**Your task**
Please repeat only the lines below starting at the line that holds "Click the Zoeken label above the search box" and ending at the line that holds "the Social Mobile", exactly, with both of those lines included and every picture omitted.

**Provided material**

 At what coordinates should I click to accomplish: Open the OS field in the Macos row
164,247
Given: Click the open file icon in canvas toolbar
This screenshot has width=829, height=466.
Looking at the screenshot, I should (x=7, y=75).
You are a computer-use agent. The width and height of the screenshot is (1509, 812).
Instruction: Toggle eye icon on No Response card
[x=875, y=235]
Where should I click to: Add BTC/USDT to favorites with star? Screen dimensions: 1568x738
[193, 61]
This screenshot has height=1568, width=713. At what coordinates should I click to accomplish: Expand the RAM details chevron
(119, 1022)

* * *

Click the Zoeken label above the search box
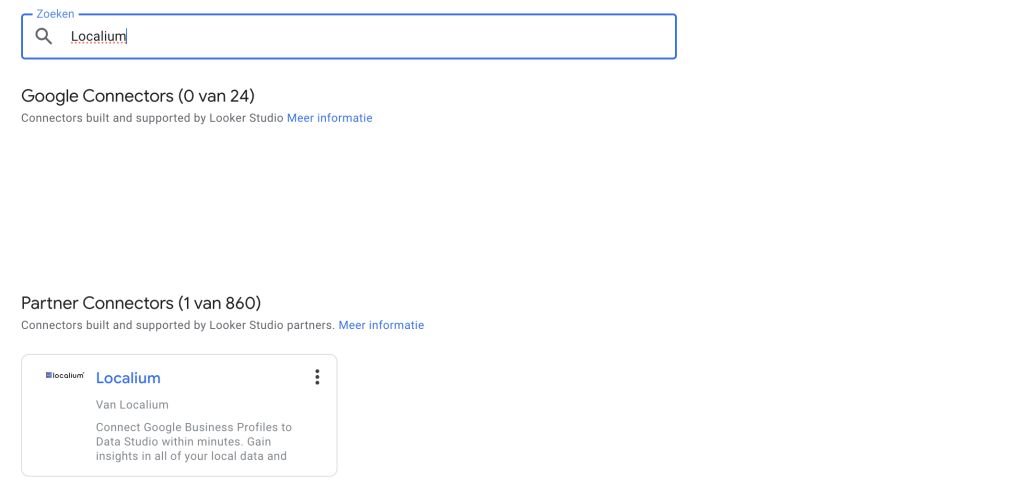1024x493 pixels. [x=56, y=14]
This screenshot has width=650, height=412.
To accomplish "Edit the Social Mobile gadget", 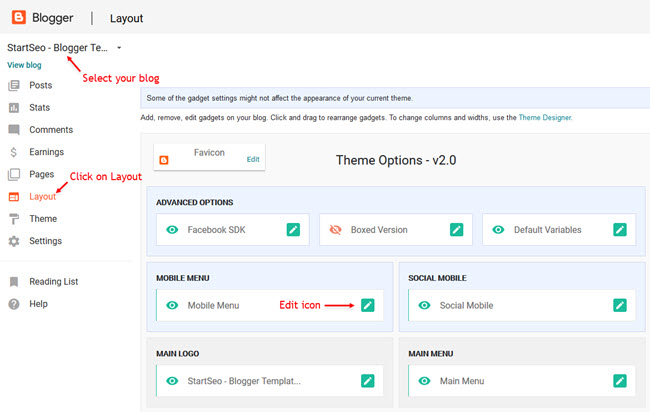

==

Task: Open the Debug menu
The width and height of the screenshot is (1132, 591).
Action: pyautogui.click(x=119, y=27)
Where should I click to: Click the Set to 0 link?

**Written solution**
Click the Zoeken label above the search box
1024x493 pixels. [x=56, y=14]
This screenshot has width=650, height=412.
To accomplish "Edit the Social Mobile gadget", 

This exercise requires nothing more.